During the years I worked on writing MESSENGER, sensing what it could be and how to give it form, I remembered a recent read of Herman Melville’s Moby Dick–definitely a Clinamen in the literary world. His use of multiple narratives and points-of-view, journals, lists, explications and quotations were huge inspirations for how I chose to structure the novel. Of course, I’m certainly not comparing MESSENGER with Moby Dick—I’m just admitting my debt to this tour-de-force!

At the same time, I was reading Thomas Keating and Cynthia Bourgeault, learning about and experiencing the Wisdom tradition thorough them and other writers. Talk about a Clinamen in my understanding of the true nature of reality!

My process of writing started with that longing for a message and wondering if other people had that longing, too. What if somebody could just hand you the message you wanted/needed as she passed you on the street? I started with Messenger herself, giving messages to seemingly random people all over New York City. But I knew I needed another character and for some action to happen! Then I read The Immortal Life of Henrietta Lacks, the wildly successful and amazing non-fiction book by Rebecca Skloot.
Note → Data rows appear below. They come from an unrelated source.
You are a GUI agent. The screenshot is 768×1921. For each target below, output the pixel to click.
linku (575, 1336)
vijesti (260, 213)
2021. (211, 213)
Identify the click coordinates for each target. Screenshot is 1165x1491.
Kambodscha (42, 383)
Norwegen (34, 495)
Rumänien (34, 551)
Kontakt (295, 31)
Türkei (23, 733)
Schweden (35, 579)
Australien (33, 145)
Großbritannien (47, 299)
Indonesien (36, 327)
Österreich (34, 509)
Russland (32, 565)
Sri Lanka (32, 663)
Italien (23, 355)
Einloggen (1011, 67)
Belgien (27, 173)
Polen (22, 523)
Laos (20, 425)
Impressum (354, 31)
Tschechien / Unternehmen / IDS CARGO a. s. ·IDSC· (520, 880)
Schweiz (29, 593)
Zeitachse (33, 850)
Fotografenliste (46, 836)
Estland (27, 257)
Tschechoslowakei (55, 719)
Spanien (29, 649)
Rebecca’s dogged determination to tell Henrietta’s story and to dig deep to uncover it, while at the same time developing personal relationships with Henrietta’s family, moved and inspired me. I thought, what if a young journalist learned about Messenger and wanted to tell her story, and was, in the process, profoundly changed by the experience? Alana was born.
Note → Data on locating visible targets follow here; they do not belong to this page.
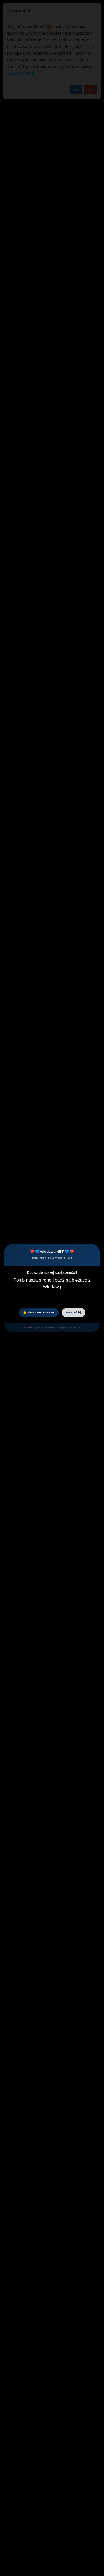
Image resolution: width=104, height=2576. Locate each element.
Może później (73, 1312)
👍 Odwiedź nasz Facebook (38, 1312)
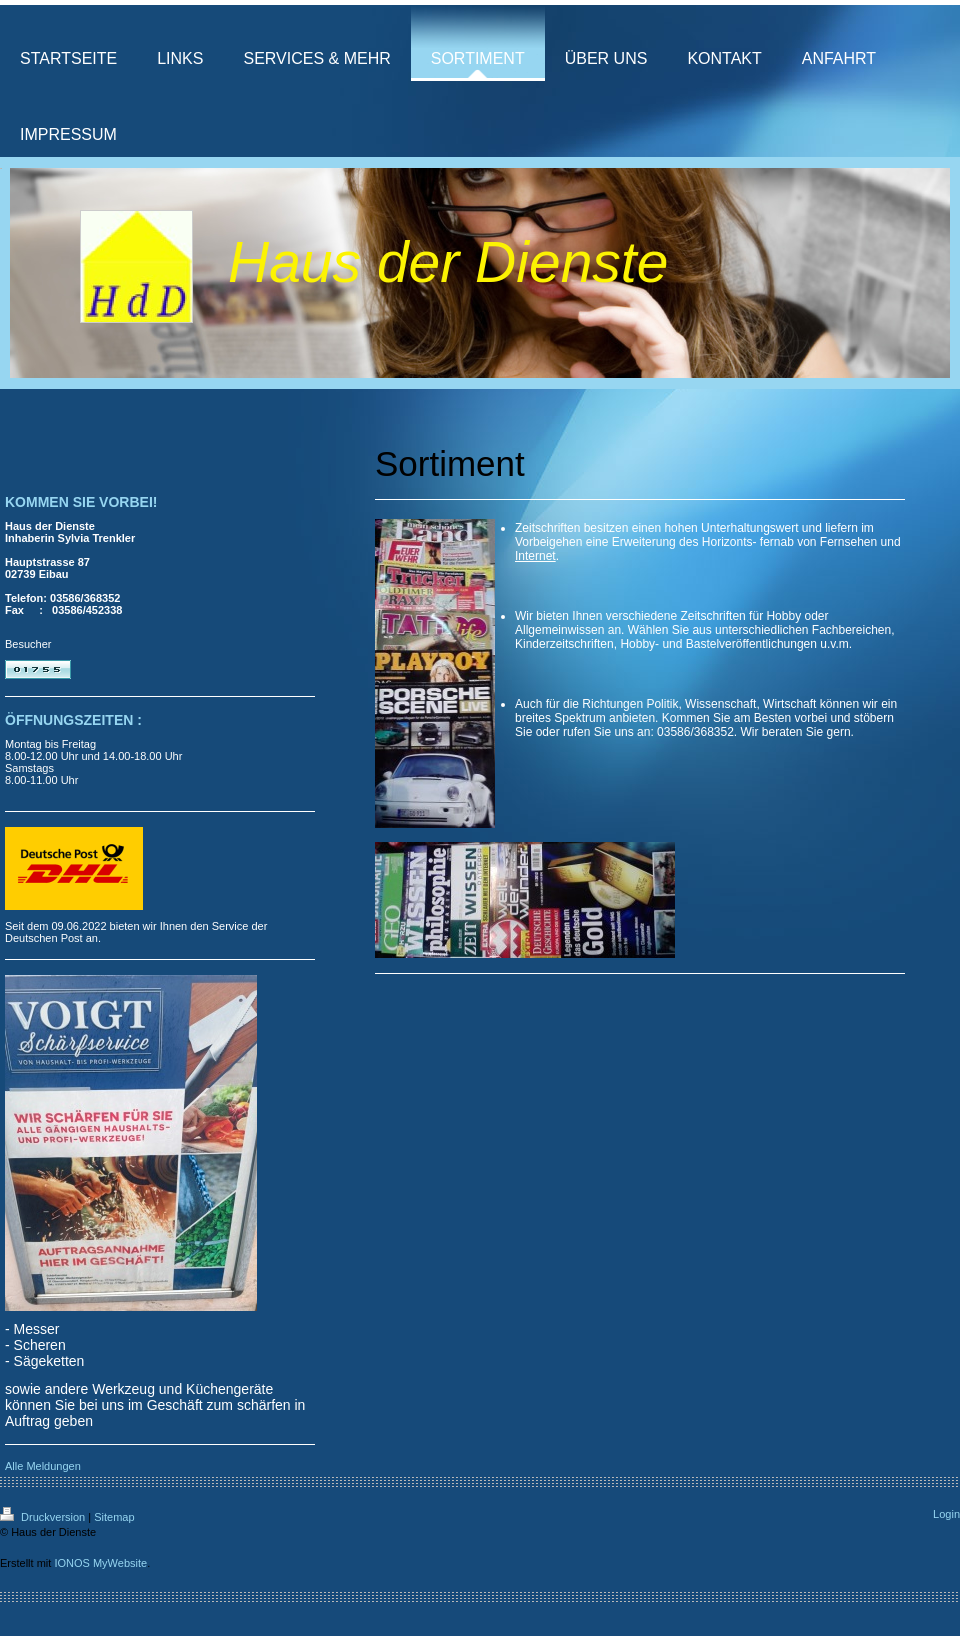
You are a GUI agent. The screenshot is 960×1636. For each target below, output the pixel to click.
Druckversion (44, 1517)
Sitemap (114, 1517)
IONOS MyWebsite (100, 1563)
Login (946, 1514)
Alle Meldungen (43, 1466)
MESSENGER was finally complete in mid-2019. The end of that year, it made the rounds of traditional publishers, thanks to my wonderful agent, April Eberhardt. It got reads but no traction. Then then holidays, 2020 came and everything changed.

On the morning before my birthday in April 2020, with the COVID epidemic surging, I awoke with a clear and urgent message of my own—MESSENGER’s time has come. Now! I had to figure out a way to get MESSENGER out. My first idea was to create a website and release the book as a serial novel, as Dickens, George Eliot and even Herman Melville did. A release to look forward to each week harkened back to the old days when we’d all wait patiently for the next episode of our favorite TV show or count down the days until the annual showing of The Wizard of Oz or White Christmas.
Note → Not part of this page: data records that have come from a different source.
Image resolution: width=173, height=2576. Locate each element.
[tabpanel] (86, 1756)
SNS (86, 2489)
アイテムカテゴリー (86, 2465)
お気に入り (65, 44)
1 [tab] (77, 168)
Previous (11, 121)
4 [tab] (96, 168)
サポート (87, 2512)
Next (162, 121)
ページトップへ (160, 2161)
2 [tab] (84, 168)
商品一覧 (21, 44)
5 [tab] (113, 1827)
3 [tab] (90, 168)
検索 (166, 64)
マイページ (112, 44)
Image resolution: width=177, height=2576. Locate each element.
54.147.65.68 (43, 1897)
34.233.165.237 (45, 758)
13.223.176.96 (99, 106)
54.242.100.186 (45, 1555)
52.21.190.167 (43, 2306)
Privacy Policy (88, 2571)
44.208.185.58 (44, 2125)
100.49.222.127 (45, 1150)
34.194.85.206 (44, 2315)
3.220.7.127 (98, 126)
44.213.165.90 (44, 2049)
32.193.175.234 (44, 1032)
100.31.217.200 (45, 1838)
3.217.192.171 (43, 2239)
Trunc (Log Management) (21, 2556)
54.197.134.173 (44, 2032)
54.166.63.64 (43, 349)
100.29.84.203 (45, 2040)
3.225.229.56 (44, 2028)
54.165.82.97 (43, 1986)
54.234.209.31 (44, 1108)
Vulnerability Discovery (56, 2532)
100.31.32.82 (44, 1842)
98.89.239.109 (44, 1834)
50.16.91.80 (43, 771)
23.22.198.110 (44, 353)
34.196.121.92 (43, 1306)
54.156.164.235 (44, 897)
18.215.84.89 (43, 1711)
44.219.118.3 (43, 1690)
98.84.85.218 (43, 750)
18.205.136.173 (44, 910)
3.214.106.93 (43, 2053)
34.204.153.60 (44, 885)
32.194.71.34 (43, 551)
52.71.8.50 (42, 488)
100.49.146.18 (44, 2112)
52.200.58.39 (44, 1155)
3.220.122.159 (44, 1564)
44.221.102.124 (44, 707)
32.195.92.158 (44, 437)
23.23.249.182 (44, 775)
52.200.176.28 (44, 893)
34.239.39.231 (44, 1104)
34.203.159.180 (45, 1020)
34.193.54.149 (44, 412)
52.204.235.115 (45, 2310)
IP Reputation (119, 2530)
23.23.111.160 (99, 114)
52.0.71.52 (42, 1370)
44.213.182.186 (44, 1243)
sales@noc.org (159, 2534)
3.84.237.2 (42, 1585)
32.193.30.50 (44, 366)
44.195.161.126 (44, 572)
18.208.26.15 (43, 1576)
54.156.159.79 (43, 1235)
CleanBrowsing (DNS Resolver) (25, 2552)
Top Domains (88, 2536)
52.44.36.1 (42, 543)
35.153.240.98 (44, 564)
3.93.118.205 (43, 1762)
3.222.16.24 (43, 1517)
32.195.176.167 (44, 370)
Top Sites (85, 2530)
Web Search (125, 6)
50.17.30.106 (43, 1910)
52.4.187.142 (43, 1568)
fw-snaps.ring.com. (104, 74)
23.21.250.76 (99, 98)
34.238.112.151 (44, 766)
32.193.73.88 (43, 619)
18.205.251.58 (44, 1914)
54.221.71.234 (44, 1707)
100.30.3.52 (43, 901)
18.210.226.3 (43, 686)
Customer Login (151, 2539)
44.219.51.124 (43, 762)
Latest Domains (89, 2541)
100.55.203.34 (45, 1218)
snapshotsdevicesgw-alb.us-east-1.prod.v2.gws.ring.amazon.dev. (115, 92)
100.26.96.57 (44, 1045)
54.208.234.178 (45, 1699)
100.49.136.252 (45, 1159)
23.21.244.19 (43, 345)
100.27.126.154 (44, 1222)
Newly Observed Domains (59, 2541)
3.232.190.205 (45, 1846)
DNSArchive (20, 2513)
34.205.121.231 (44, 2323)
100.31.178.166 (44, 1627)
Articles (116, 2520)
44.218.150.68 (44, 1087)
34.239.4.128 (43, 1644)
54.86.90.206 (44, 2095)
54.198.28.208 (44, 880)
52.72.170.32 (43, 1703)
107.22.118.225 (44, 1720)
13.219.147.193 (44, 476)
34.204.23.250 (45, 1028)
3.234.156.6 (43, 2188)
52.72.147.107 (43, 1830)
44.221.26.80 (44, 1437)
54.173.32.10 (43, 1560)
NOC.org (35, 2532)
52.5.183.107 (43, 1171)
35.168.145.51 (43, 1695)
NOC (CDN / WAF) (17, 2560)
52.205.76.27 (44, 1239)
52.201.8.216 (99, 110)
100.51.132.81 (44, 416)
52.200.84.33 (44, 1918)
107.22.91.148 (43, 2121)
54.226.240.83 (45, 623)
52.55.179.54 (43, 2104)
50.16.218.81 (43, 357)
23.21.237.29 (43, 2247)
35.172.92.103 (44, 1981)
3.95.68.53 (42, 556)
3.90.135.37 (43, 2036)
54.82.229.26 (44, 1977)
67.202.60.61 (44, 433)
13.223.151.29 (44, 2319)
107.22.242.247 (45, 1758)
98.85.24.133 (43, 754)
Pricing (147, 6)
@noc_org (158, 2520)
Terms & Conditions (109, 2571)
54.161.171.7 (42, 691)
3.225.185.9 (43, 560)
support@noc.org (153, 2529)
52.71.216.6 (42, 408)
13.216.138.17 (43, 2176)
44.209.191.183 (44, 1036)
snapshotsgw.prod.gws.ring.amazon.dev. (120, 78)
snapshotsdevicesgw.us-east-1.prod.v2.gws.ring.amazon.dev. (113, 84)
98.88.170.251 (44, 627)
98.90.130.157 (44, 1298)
I queried some valued friends and confidants, especially Rachel Pater, and received this advice: make it a podcast. With everyone getting used to the new normal of what felt like 24/7 screen time, our eyes were fried! Podcasts are a way to listen wherever you are—on those blessed walks outside, while cooking dinner or when trying to fall asleep. Also, the soothing effect of having a story read to you, transports those lucky ones of us back to our childhood. Comfort. When Rachel told me if I decided to do it, she’s be willing to narrate, it was a done deal.

Thanks to our amazing podcast team of Rachel Pater, Brandon O’Neill, Wells Hanley and Lance Koehler, MESSENGER: A NOVEL IN 16 EPISODES launched in July, 2020. You can listen to it here on my website on the Podcast page, at messengerthenovel.com or wherever you get your podcasts.

Fall, 2021 marks a new beginning for MESSENGER as a print book. My hope for all readers is they will enjoy entering Messenger’s world and find comfort, hope, perspective, motivation and inspiration to live through the challenges each new day brings us. For all of you, Dear Readers, may you receive the message you need most.